With the pending return to long-duration crewed spaceflights, astronauts will face significant risks from exposure to space radiation. Galactic cosmic rays (GCRs) pose a particular challenge as they are not easily shielded and have dose rates as high as 0.5 mGy/day.

Sustained irradiation to the central nervous system is a major concern, both for long-term astronaut health and overall mission success. Studies in rodents have demonstrated behavioural changes following exposure to radiation doses as low as 50 mGy. Patients treated with radiotherapy have also experienced cognitive and memory impairments, albeit at much higher radiation doses. But accurate risk estimation for astronauts is difficult, in part due to the technical challenges of emulating the broad-spectrum GCR field in a laboratory.

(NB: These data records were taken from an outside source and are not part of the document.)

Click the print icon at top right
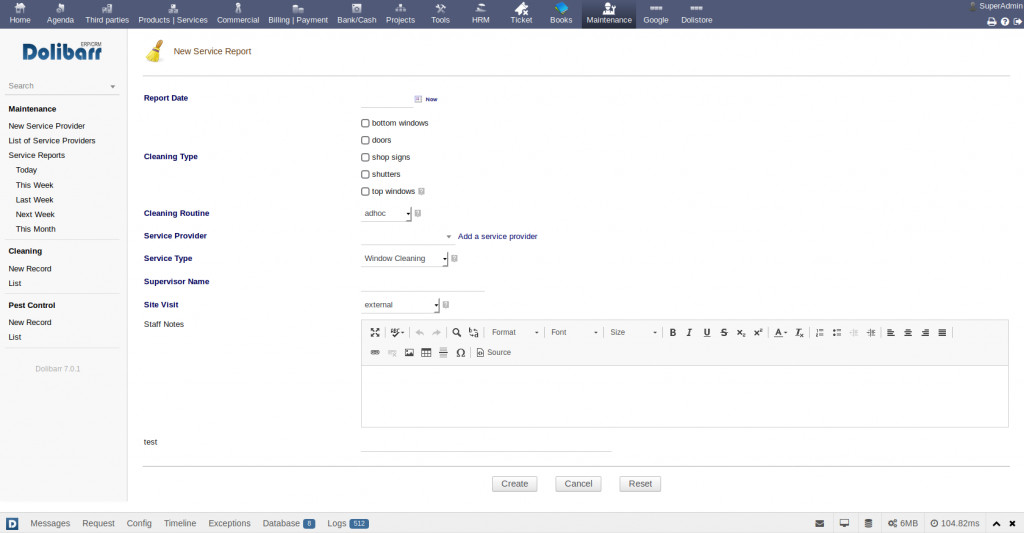 click(x=991, y=21)
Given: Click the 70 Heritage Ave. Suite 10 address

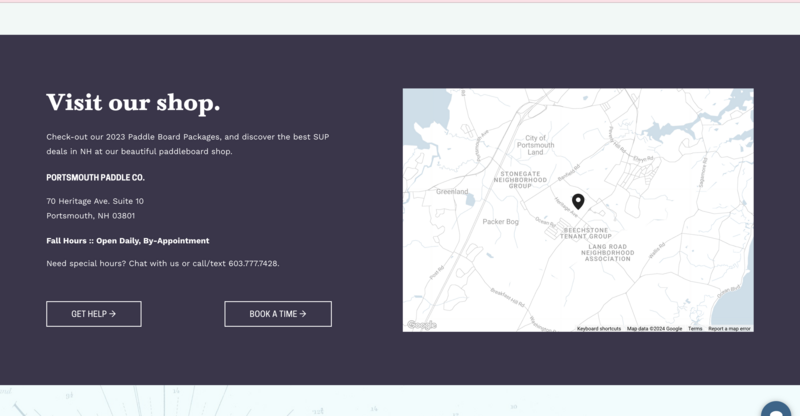Looking at the screenshot, I should pyautogui.click(x=95, y=201).
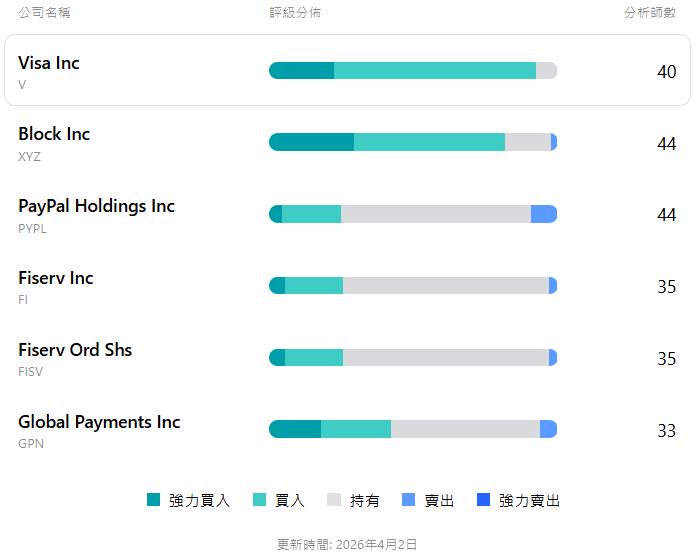Select the Visa Inc company row
The height and width of the screenshot is (558, 696).
coord(347,70)
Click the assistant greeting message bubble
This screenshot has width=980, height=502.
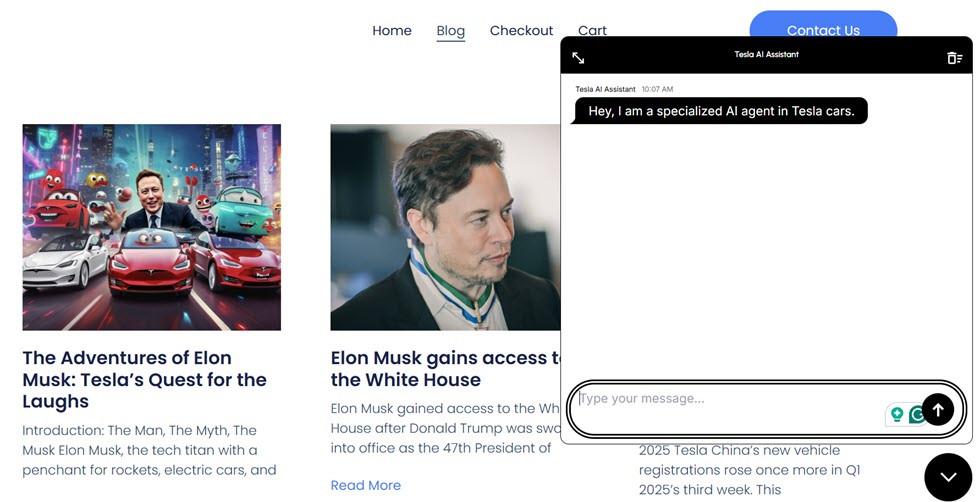click(x=721, y=111)
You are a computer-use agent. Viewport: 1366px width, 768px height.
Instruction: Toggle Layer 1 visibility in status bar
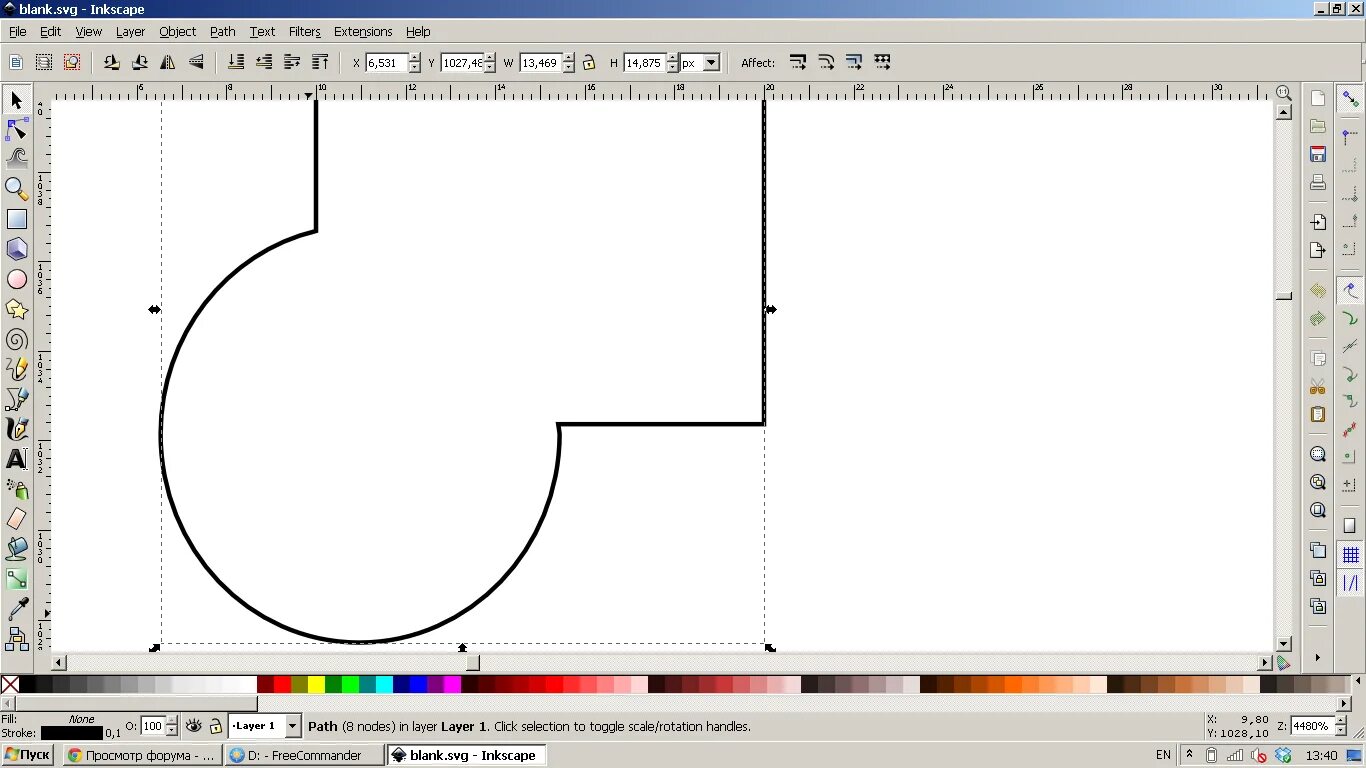point(193,726)
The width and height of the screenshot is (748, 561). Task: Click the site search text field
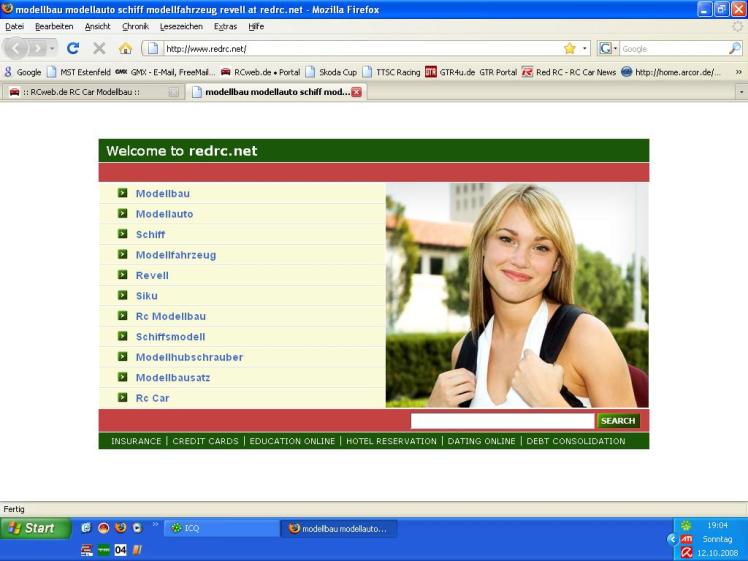click(x=502, y=421)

In recent years, the NASA Space Radiation Laboratory has used a new GCR simulator (GCRSim) for its radiobiology experiments. The GCRSim spectrum includes 33 ion–energy combinations and closely resembles the radiation environment that astronauts will experience on journeys to the Moon and Mars.

Now a research team from Harvard University and Massachusetts General Hospital has performed the first nanometre-scale computational analysis of GCRSim in a realistic neuron geometry. The team hopes that the simulations, presented in Physics in Medicine & Biology, will help researchers performing GCRSim experiments interpret biological data.